Puis l’envie lui a pris d’essayer elle-même de créer un produit bien distinctif. La beauté des flacons choisis par la scientifique, qui rappellent la parfumerie haut de gamme et les bouteilles fines de grappa, témoigne de sa sensibilité pour le design. Elle a confié l’image de marque, à la fois élégante et percutante, à l’agence Harrison Fun.

C’est vraiment un défi de commercialiser l’acerum parce que ce n’est pas encore un alcool connu. Mais je trouve aussi que c’est une belle page blanche et une opportunité extraordinaire de développer quelque chose d’unique au Québec. Je pourrais faire du whisky, mais qu’est-ce que mon whisky apporterait de plus à tous ceux qui existent déjà ?

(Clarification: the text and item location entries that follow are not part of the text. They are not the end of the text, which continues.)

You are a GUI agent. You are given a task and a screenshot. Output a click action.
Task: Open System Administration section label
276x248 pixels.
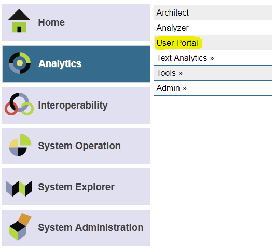click(91, 227)
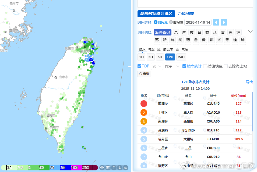Switch to the 气温 temperature tab
This screenshot has height=172, width=257.
tap(151, 50)
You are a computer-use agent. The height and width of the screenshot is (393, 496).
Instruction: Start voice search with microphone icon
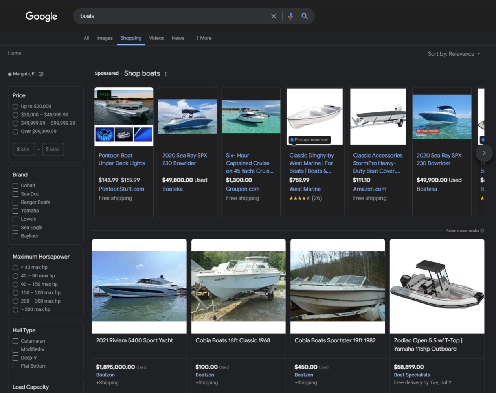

Corinne Cluis, fondatrice de Fove

Une appellation contrôlée ?

L’appellation « acerum du Québec » pourrait bientôt exister. Un cahier des charges a été déposé au Conseil des appellations réservées et des termes valorisants (CARTV) et une Union des distillateurs de spiritueux d’érable (UDSE) a vu le jour. Elle compte aujourd’hui une dizaine de membres, et on trouve maintenant une dizaine de produits sur les tablettes de la SAQ. Mais ce n’est rien comparé aux 200 gins d’ici, disons.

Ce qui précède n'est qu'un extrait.